==== RECORDS FOR PROCESSING

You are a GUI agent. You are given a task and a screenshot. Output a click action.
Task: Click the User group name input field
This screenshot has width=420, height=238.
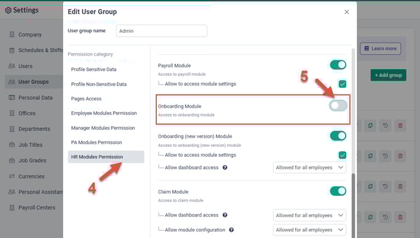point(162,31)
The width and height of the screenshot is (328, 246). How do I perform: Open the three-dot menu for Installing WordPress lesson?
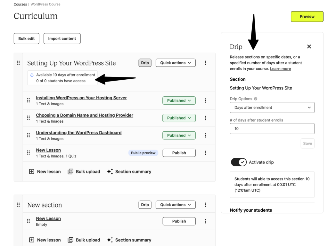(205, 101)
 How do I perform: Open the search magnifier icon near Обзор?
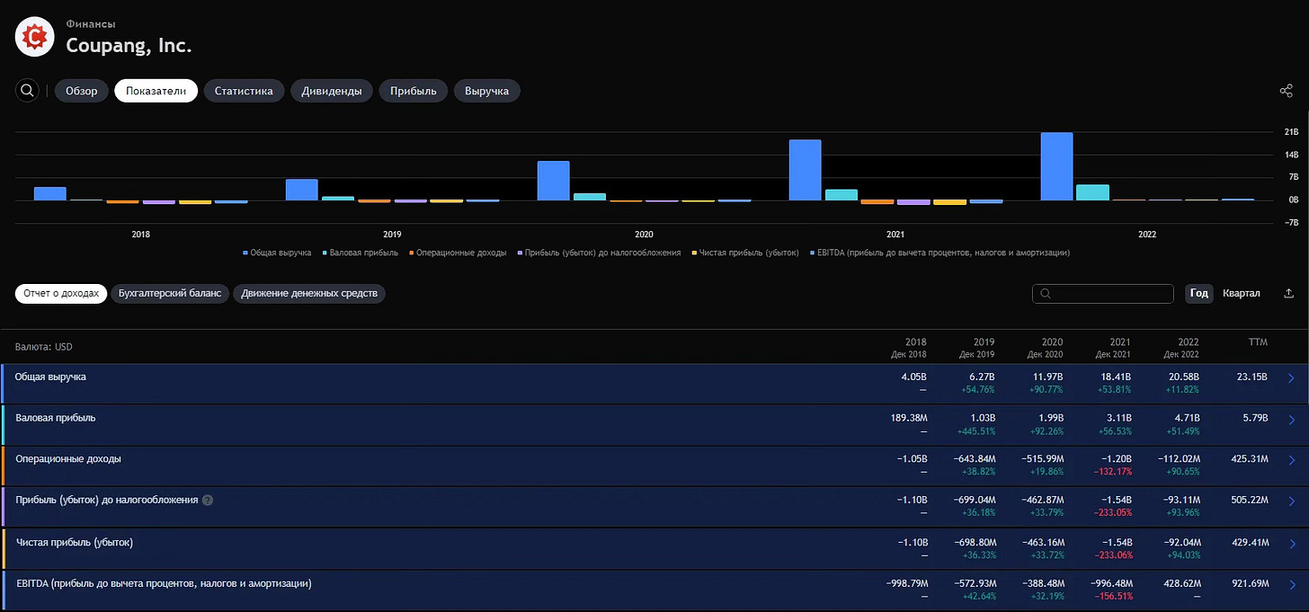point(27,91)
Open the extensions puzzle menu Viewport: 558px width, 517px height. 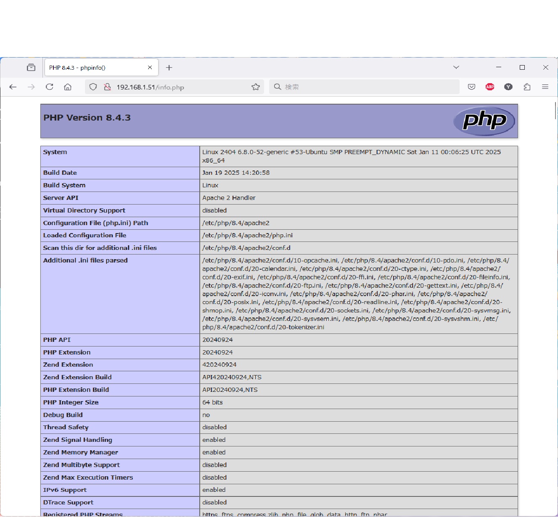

========

§ **EXERCISE**
Put every line of the records above into a Markdown table with the columns "Row" and "Line," numbering the rows and skipping blank lines. Leave the pictures out of the table.

§ **WORKED SOLUTION**
| Row | Line |
|---|---|
| 1 | You are a GUI agent. You are given a task and a screenshot. Output a click action. |
| 2 | Task: Click the User group name input field |
| 3 | This screenshot has width=420, height=238. |
| 4 | point(162,31) |
| 5 | The width and height of the screenshot is (328, 246). How do I perform: Open the three-dot menu for Installing WordPress lesson? |
| 6 | (205, 101) |
| 7 |  How do I perform: Open the search magnifier icon near Обзор? |
| 8 | point(27,91) |
| 9 | Open the extensions puzzle menu Viewport: 558px width, 517px height.  |